Illustrated by Medcom.id
Husen Miftahudin • 8 August 2023 10:56
Jakarta: Head of the Ministry of Finance's Fiscal Policy Agency (Kemenkeu) Febrio Kacaribu said the realization of economic growth in the second quarter of 2023 was above market analyst estimates. Meanwhile, Indonesia's economy grew rapidly in the second quarter of 2023 by 5.17 percent (year on year/yoy).
"National economic growth continues the trend of above five percent for seven consecutive quarters, higher than market expectations even with a high growth base in the same period the previous year. This shows the resilience of national economic activity amidst global warming," said Febrio, quoted from the press release, Tuesday, August 8, 2023.
This national achievement was higher than the majority of countries and regions, including Vietnam, the European Union, the United States and South Korea which each grew by 4.1 percent; 0.6 percent; 2.6 percent; and 0.9 percent (yoy) in the same period.
From the expenditure side, the strong national economic growth was supported by public consumption which grew by 5.23 percent (yoy). People's purchasing power continues to be maintained with the inflation rate that continues to decline. Activities related to the implementation of the General Election have also started to look stronger.
"This reflects the consumption growth of Non-Profit Institutions Serving Households (LNPRT) of 8.62 percent (yoy)."
APBN peak growth performance
Febrio revealed that the role of the State Revenue and Expenditure Budget (APBN) has proven to be quite significant in sustaining growth performance in the second quarter of 2023. Government consumption, which includes personnel spending and goods spending, grew very strongly by 10.62 percent, much higher than the growth in the first quarter of 2023 of 3.45 percent.
Gross Domestic Fixed Capital (PMTB) or investment in the second quarter of 2023 grew 4.63 percent (yoy). Apart from that, investment in non-building, mechanical machinery and heavy equipment sales has also been observed to be expansive.
Exports began to experience a contraction of 2.75 percent, while imports also contracted 3.08 percent, in the midst of world trade. However, exports of national superior products are still growing positively.
In terms of volume, export growth for coal, processed palm oil, and steel grew 5.1 percent each; 56.4 percent; and 18.0 percent (yoy) in the first half of this year.
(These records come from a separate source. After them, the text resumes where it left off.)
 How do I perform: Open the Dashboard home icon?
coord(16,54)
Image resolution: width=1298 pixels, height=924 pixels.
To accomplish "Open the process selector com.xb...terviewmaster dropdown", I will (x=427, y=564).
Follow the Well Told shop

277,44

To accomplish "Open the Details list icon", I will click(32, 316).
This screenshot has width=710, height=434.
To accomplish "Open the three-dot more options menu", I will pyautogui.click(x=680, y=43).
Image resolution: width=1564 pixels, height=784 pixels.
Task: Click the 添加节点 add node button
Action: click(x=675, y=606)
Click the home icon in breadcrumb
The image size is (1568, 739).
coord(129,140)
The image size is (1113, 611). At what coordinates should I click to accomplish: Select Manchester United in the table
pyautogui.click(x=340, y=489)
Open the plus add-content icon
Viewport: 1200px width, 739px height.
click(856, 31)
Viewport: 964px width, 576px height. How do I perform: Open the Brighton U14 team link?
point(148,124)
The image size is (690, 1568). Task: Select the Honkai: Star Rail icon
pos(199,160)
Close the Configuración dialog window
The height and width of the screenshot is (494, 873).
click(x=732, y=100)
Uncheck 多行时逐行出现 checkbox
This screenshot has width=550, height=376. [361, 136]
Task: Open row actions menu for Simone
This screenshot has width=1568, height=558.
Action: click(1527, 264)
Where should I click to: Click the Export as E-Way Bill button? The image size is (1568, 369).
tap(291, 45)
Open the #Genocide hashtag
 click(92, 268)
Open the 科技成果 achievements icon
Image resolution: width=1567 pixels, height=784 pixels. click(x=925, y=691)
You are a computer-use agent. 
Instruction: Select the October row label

The manufacturing sector grew by 4.88 percent (yoy) in the second quarter of 2023 and the trade sector grew 5.25 percent, in line with the expansion of the manufacturing sector for 23 consecutive months.
As the main contributor to the manufacturing industry, the food and beverage processing industry grew 4.62 percent in the second quarter, driven by increased production of refined palm oil and domestic consumption. Downstream activities continued to drive the growth rate of the base metal processing industry which grew 11.49 percent (yoy) in the second quarter.
"National investment growth continues to show improvement in line with structural reforms that continue to be rolled out to create an increasingly attractive investment climate. Positive investment growth was also driven by growth in building capital goods, equipment and machinery, which means that production activity continues to be strong," he continued.
The risk of hacking the world economy
According to Febrio, the resilience of the expansionary trend of the national economy which is maintained until the second quarter of 2023 is an important capital for the trend of future economic growth.
The quality of economic growth is also maintained as shown by the decrease in the response rate to 5.45 percent in February 2023 and the proportion of poor people in March 2023 of 9.36 percent.
Nonetheless, the government will continue to monitor and anticipate the risks of the current world economic hazard which will impact Indonesia's international trade performance.
"The government will continue to monitor and anticipate the risks of the current world economic hazard, especially the impact on national exports and imports. The national push to stop down-streaming will continue to be made to boost export performance."
"The government will also continue to make maximum use of various international economic cooperation forums to expand the export market for national products," he added.
With this commitment to a growth rate and structural stability, the government is optimistic that the national economic growth rate in 2023 is estimated to be around 5.1 percent.